Have you found a shop to help you in the New England area?
I too am getting ready to do a frame off restoration to a 67 2HT and would also like to find a place to do some of those things I'm not knowledgeable about doing. To start I'll like to find a place to get the frame and components sandblasted and painted or powder coated.


----------



## dd68gto (Nov 14, 2012)

Have a guy in Mansfield Massachusetts. He loves GTO and works out of his house. Has s shop out back . I'm sure he has a ton of reference if you ask. I'm not sure what kind of rebuild your looking at ?if your looking for # 1 show not sure he is guy ( very few of them and I'm sure you know huge money) but a real quality job at a fair price hebyour man. I will email his adress to you tomorrow. Talk to him and go over to his home you will be impressed.


----------



## PontiacJim (Dec 29, 2012)

dd68gto said:


> Have a guy in Mansfield Massachusetts. He loves GTO and works out of his house. Has s shop out back . I'm sure he has a ton of reference if you ask. I'm not sure what kind of rebuild your looking at ?if your looking for # 1 show not sure he is guy ( very few of them and I'm sure you know huge money) but a real quality job at a fair price hebyour man. I will email his adress to you tomorrow. Talk to him and go over to his home you will be impressed.


Not to speak ill of this guy, but there have been others who have found a person who works out of their house or on the side. If you go with this guy, my recommendation is to make sure you take a ton of pics of your car as it now is. One poor guy had parts disappear that the restorer said he never had - its your word against his.

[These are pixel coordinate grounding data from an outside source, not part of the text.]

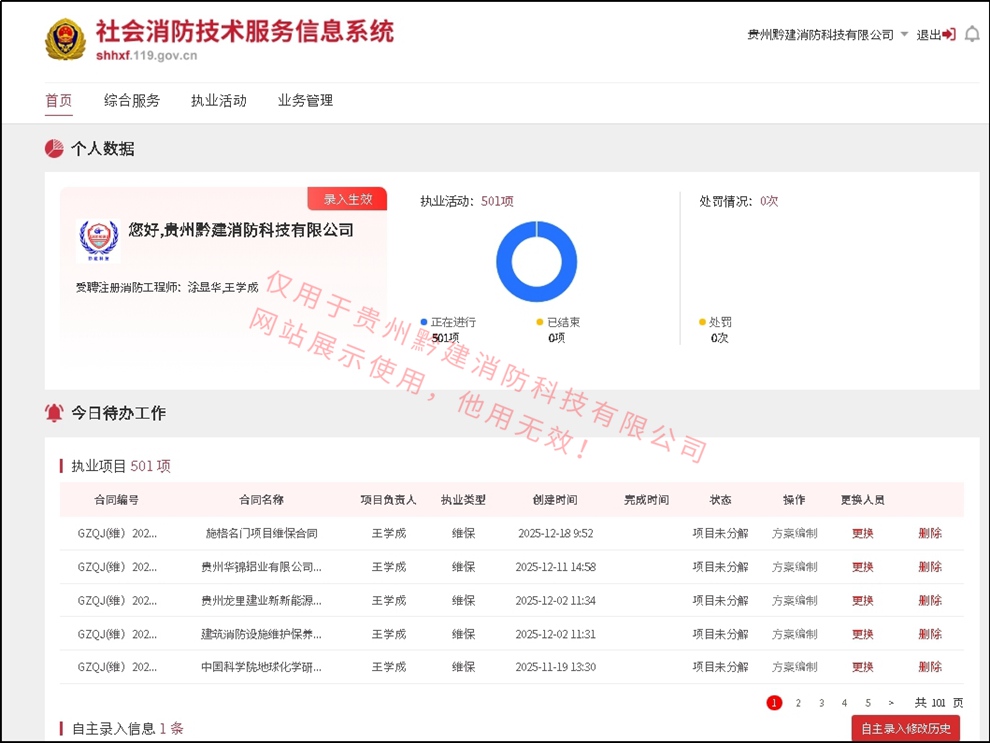Expand the company name dropdown arrow

click(x=905, y=35)
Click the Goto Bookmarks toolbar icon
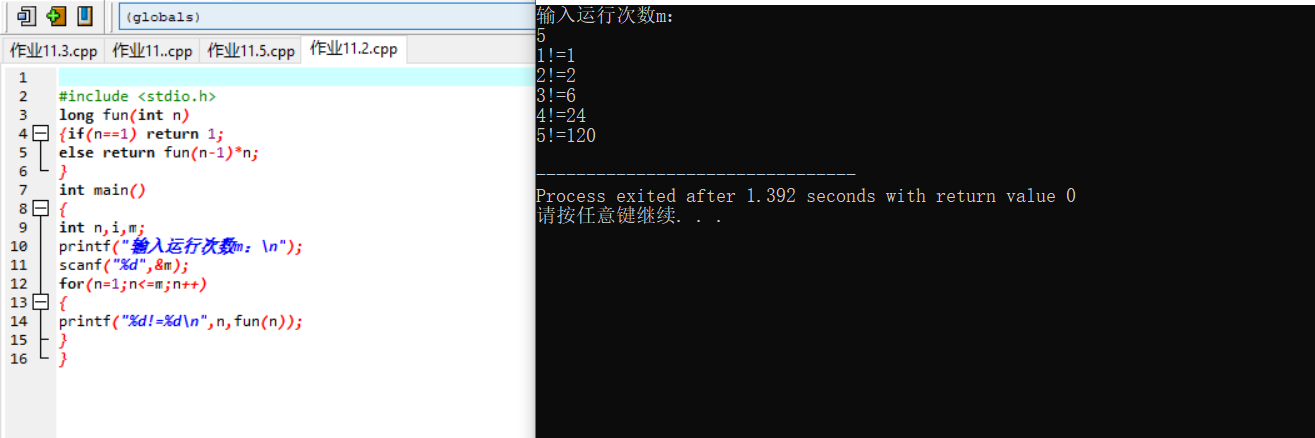 85,16
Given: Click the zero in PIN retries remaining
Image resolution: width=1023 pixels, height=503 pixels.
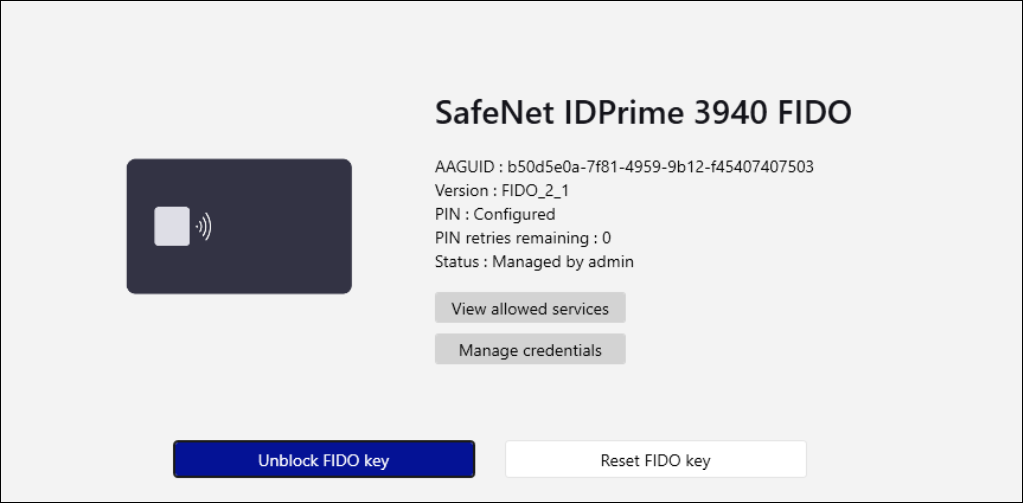Looking at the screenshot, I should (606, 238).

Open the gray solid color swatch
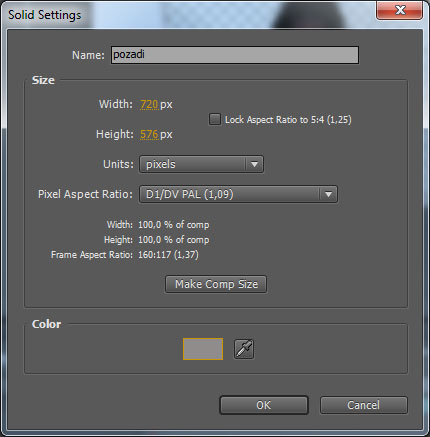(x=203, y=349)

Visit your car frequently. Have had some drop their car off and go back 6 months later to check on it only to find the car scattered in pieces with little work done let alone the parts placed in safe inside dry storage. Get a price - don't leave it open ended because when they charge you by the hour, are they really working on the car or are they including the trip for groceries at Walmart, BS'ing with their buddy who popped in to see the car, or....... Break it down into sections and pay as you go. If you have to put a big chunk of cash up front for the guy to begin, then I would be uncomfortable as its too easy for the guy to take the money and show little for it - another happening to a member. A small amount would be reasonable for materials, but I would not cover his labor until a "section" was done to your liking - he is not doing this for a living so he doesn't need your money to live off of. Then I would pay him what is owed. If possible, get a written quote and at a minimum, have a witness with you when you speak to the guy in person and drop off the car. 

Again, not saying anything ill about the guy as no doubt he may be the best - I used to do body work/paint out of my house for extra cash when I was younger, and a close buddy began his very successful autobody shop out of his garage at night and weekends while full timing it at a factory. Just CYA is all I'm sayin'. :thumbsup:


----------



## Onsetper (Jan 28, 2018)

mike mancini american muscle rhode island. did three cars so far all concourse and is starting my 67 h o soon. great guy, great work. i can post pics of his work.


----------



## dd68gto (Nov 14, 2012)

PontiacJim said:


> dd68gto said:
> 
> 
> > Have a guy in Mansfield Massachusetts. He loves GTO and works out of his house. Has s shop out back . I'm sure he has a ton of reference if you ask. I'm not sure what kind of rebuild your looking at ?if your looking for # 1 show not sure he is guy ( very few of them and I'm sure you know huge money) but a real quality job at a fair price hebyour man. I will email his adress to you tomorrow. Talk to him and go over to his home you will be impressed.
> ...


----------



## Sixty7GTO (May 4, 2017)

Where in Rhode Island is this guy?


----------



## 4seasonssvc (Feb 21, 2018)

Hi guys, I am new here, this thread in particular brought me here. I am wondering how you made out with your search for a restorer? My dad has a 67 gto convertible that is 1/2 put back together, frame has been done, body done, engine and tranny done. But in the last 2 years we haven't had much time to complete it. I have spoken with a few companies out west but they want to restripe the car and make it a magazine car for 100K plus, but what we are looking for is someone that can finish what my dad started and make a driver out of it not a magazine front page.

My dad has tried a few back yard guys here that we have meet along the way and unfortunately like noted above it has only led to lost money! Which is sad because I know there are a lot of guys out there that are back yard mechanics that could do this eyes closed, we just haven't meet them.

Any help and advise is appreciated.


----------



## PontiacJim (Dec 29, 2012)

4seasonssvc said:


> Hi guys, I am new here, this thread in particular brought me here. I am wondering how you made out with your search for a restorer? My dad has a 67 gto convertible that is 1/2 put back together, frame has been done, body done, engine and tranny done. But in the last 2 years we haven't had much time to complete it. I have spoken with a few companies out west but they want to restripe the car and make it a magazine car for 100K plus, but what we are looking for is someone that can finish what my dad started and make a driver out of it not a magazine front page.
> 
> My dad has tried a few back yard guys here that we have meet along the way and unfortunately like noted above it has only led to lost money! Which is sad because I know there are a lot of guys out there that are back yard mechanics that could do this eyes closed, we just haven't meet them.
> 
> Any help and advise is appreciated.



No one can help if we don't know where you are located?????


----------



## 4seasonssvc (Feb 21, 2018)

New York, but I am more then able to travel and deliver for the right person, was going to bring it out to MI but they wanted to do a magazine car.


----------